Umiliato, irriconoscibile: non chiamatelo Toro

0
139

Se questo è il Toro allora qualcuno dovrà rivedere la definizione che di Toro si è data per decenni. Perché se cuore, orgoglio, grinta e carattere sono parte integrante di quella essenza allora la squadra che ieri è stata stritolata e umiliata allo Juventus Stadium non può e non deve essere definita Toro.
Un piccolo Torino, piuttosto, incapace non solo di reagire dopo l’espulsione e l’immediato gol del 2-0 subito, ma anche di scendere in campo. Giusto parlare di ogni aspetto, compreso il mancato doppio giallo a Zaza, il giocatore che ha sbloccato l’incontro nel primo tempo per poi chiuderlo (per usare le parole di Giampiero Ventura) con la rete del 2-0, sbagliato farlo diventare alibi al fine di giustificare una prestazione indecorosa.

 

Se per cinquanta minuti avessimo visto un Torino grintoso, propositivo, in partita, e se quel Torino non avesse deciso, ad un certo punto, di gettare la spugna allora il 4-0 – comunque duro da digerire – avrebbe avuto tutto un altro significato. Ma anche in undici contro undici, ben prima di quel fallo ingenuo di Molinaro e del secondo gol, la squadra di Ventura è rimasta impassibile e in balia degli avversari. E poi? Poi ha deciso che andava bene così.
Al 50′ il Torino ha deciso che la partita era ormai compromessa (“I cambi di Baselli e Belotti? Ho dovuto pensare a domenica”, ha detto Ventura a fine partita), che nulla si sarebbe potuto fare per cambiare le sorti dell’incontro.

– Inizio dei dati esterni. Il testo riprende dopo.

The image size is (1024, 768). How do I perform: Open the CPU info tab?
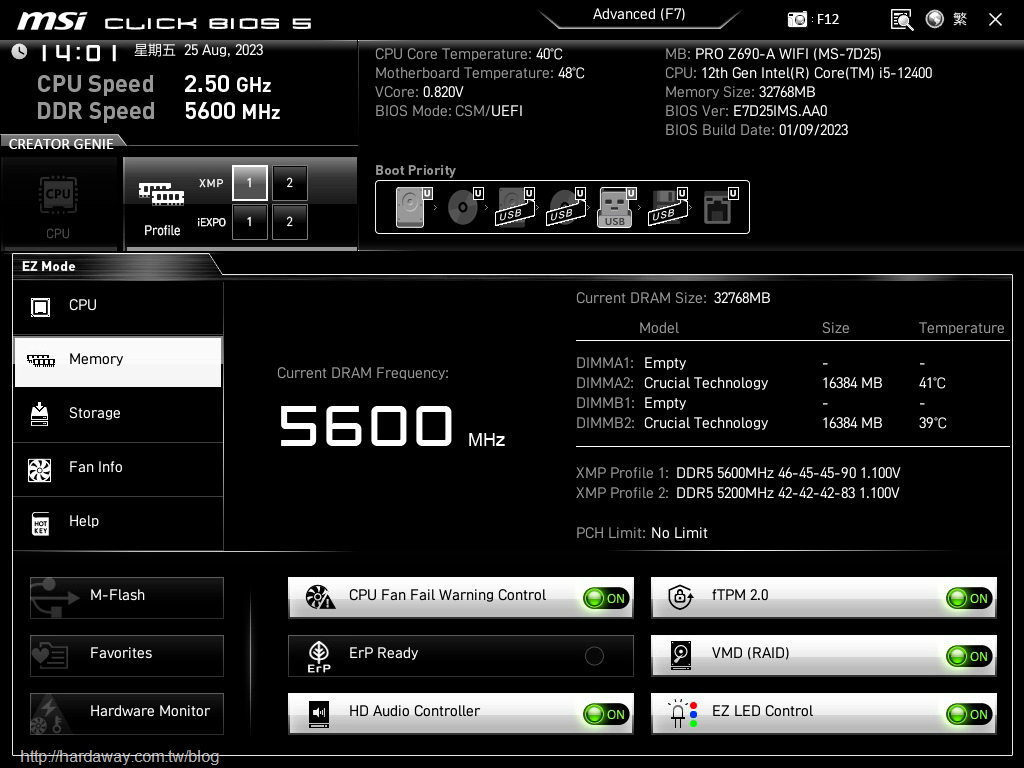point(118,306)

Uno schiaffo simbolico a centonove anni di storia, ai racconti granata che si tramandano di generazione in generazione, al tremendismo che fu, a quell’idea di Toro che accompagna ciascun tifoso, da sempre. Come spiegare ad un bambino di fede granata che restare in dieci, sul 2-0, a quaranta minuti dalla fine, possa essere un limite per il suo Toro? Come riuscire a trovare le parole se cullandolo, almeno una volta, gli è stata raccontata l’epica impresa firmata Dossena, Bonesso e Torrisi in una celebre stracittadina o di quella volta al Delle Alpi quando il Toro di Camolese, sotto di 3-0 al 57′ al cospetto di una Juventus stellare (per tacere del livello più basso di quel Toro rispetto a quello odierno) pareggiò 3-3? Come continuare a riempirsi la bocca con la parola favola, parlando di Alessandria o Spezia, senza provare imbarazzo per l’enorme differenza di spirito tra quelle due squadre coraggiose e quella più lontana possibile dall’essere Toro vista ieri?

Se esistesse il manuale del perfetto derby andrebbe da subito strappato in mille pezzi: inutile, se ieri c’è chi ha dimostrato come non si gioca un derby. E non è la Juve.